Copy out verbatim every line from the one containing "The image size" down to the one containing "tap(510, 132)", including both of those lines. Leave the pictures out of your answer.

* **Dataset entries**:
^^^^^^^^^^^^^^^^

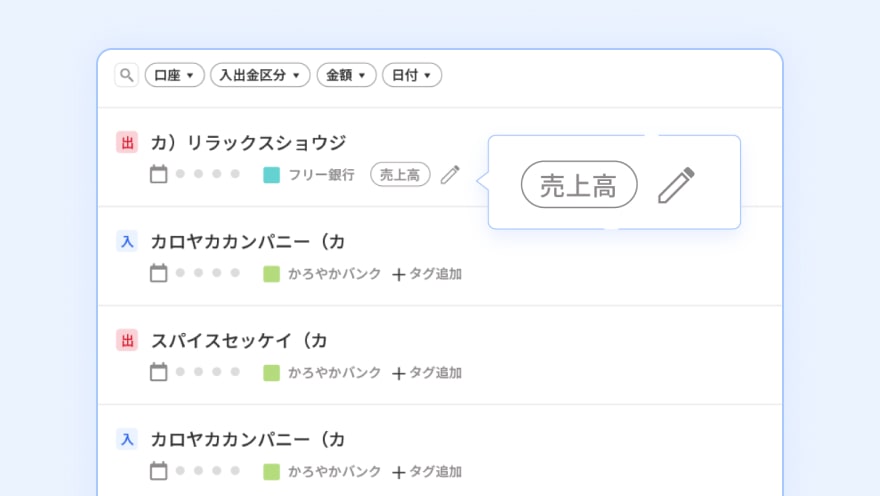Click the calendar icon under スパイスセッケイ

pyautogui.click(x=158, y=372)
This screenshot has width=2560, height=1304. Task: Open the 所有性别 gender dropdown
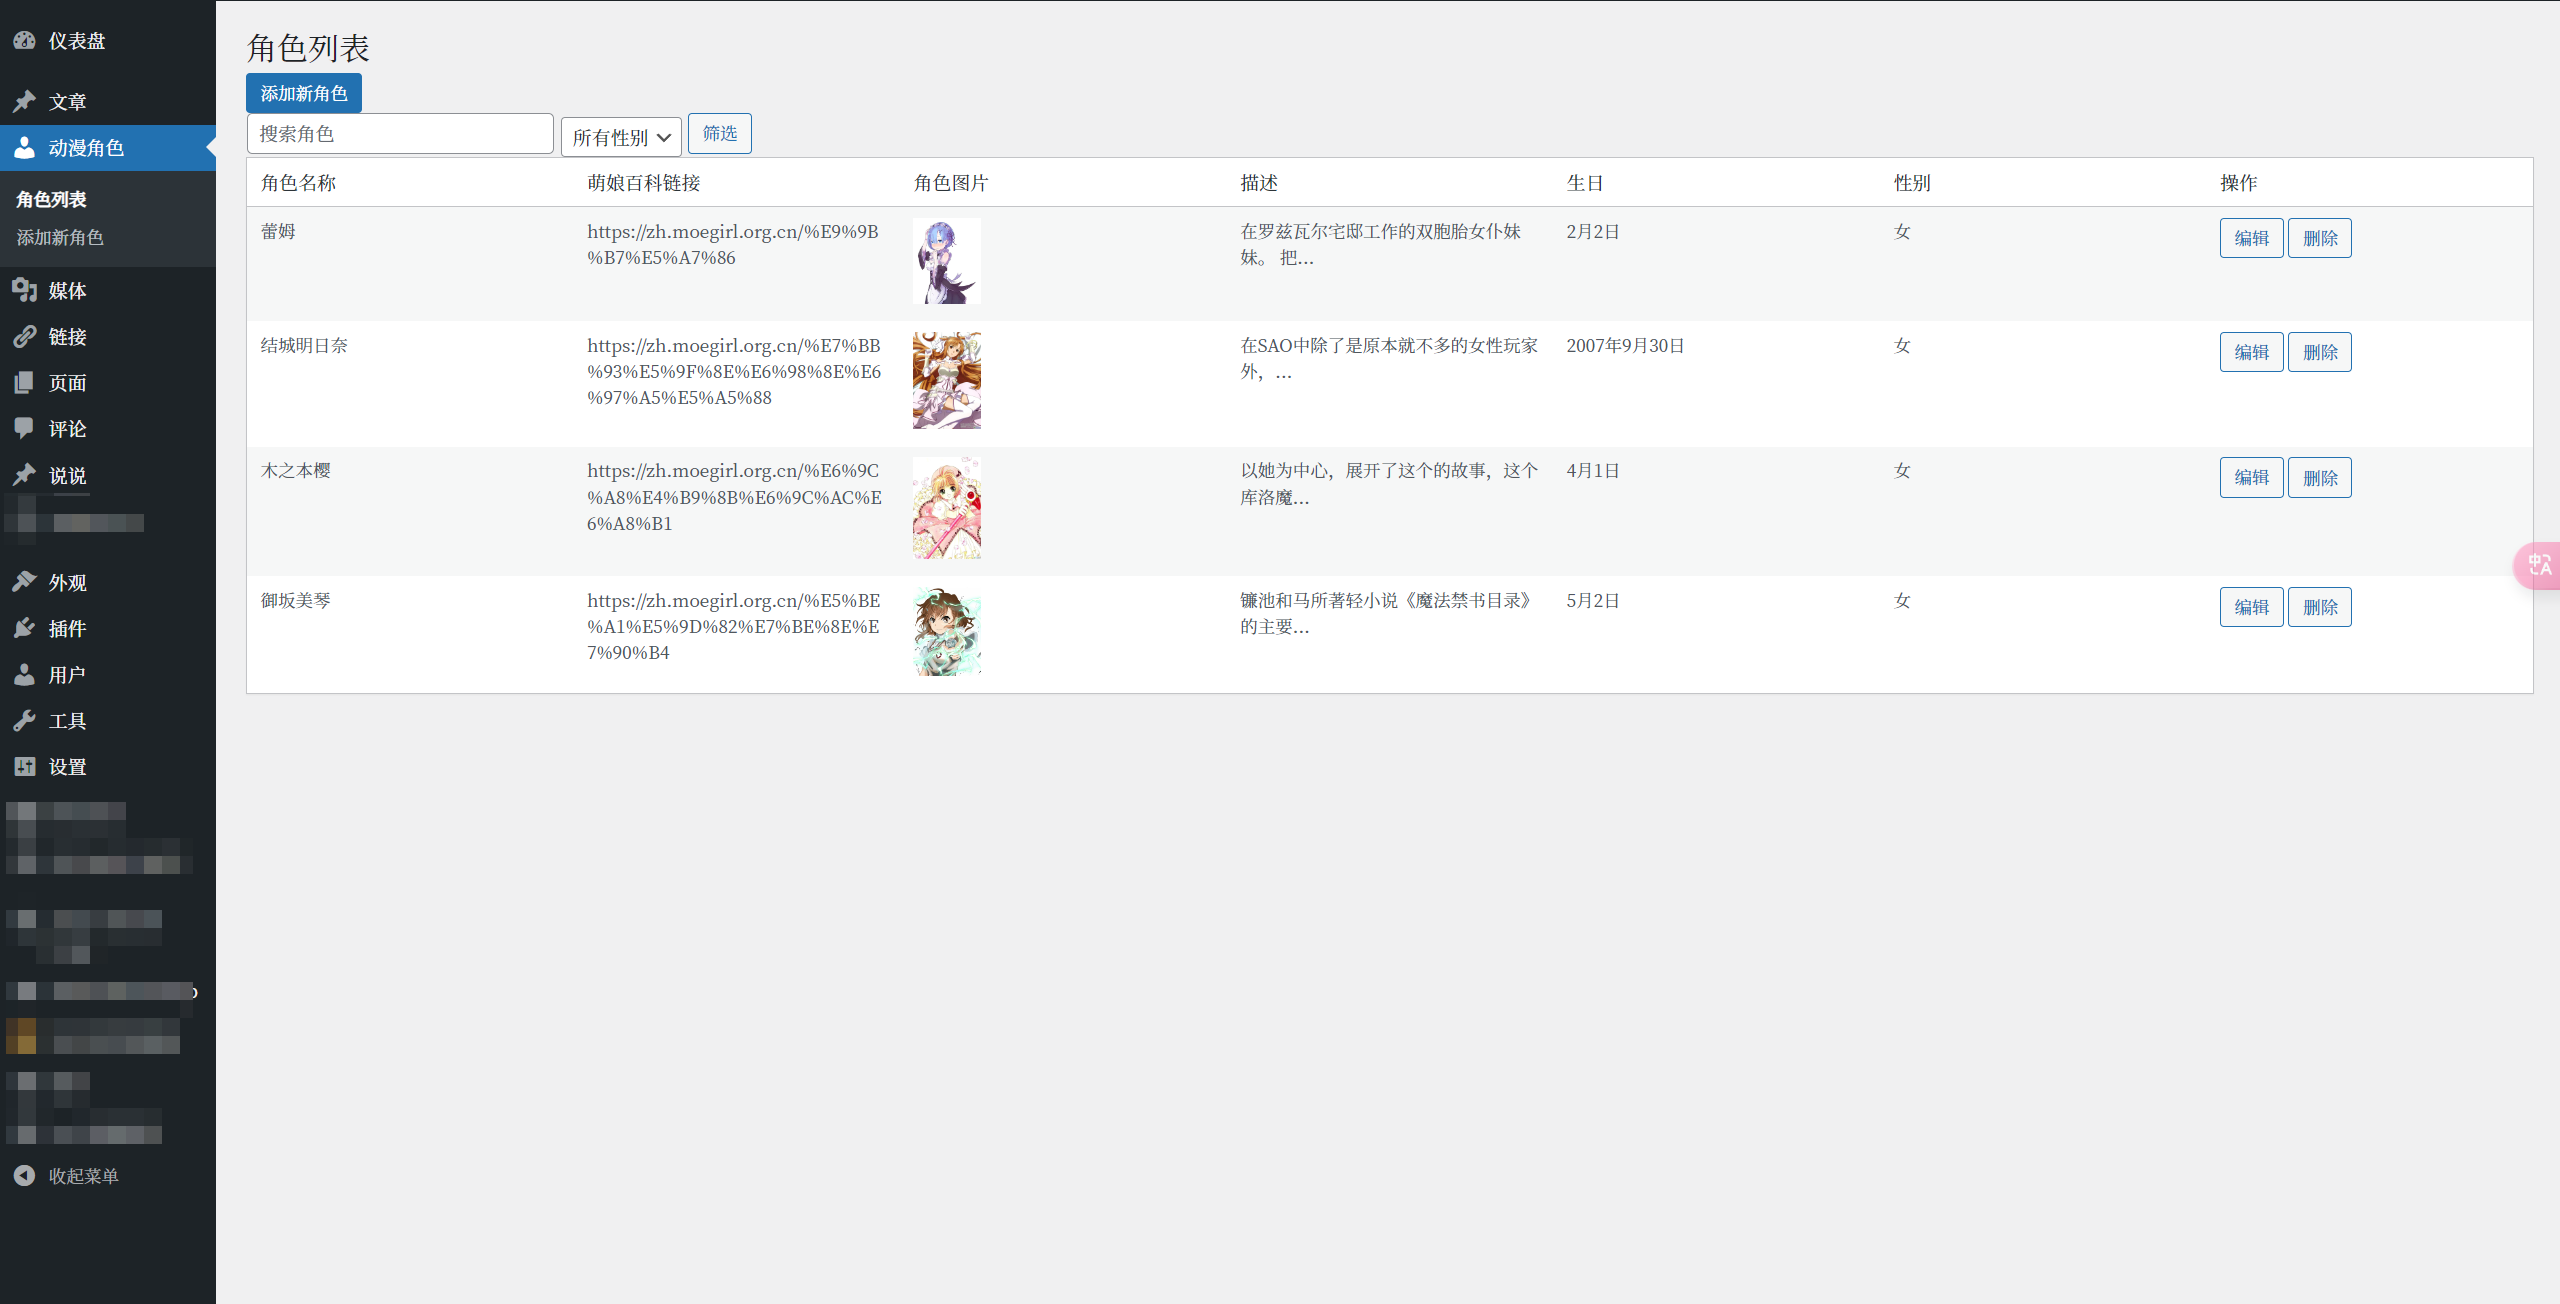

^^^^^^^^^^^^^^^^

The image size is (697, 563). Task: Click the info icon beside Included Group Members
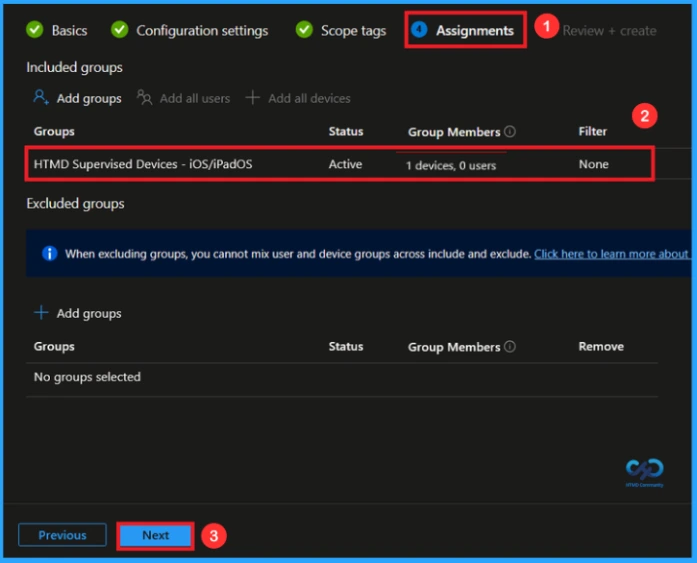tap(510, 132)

^^^^^^^^^^^^^^^^

* **Output of the task**:
The image size is (697, 563). Task: Click the info icon beside Included Group Members
tap(510, 132)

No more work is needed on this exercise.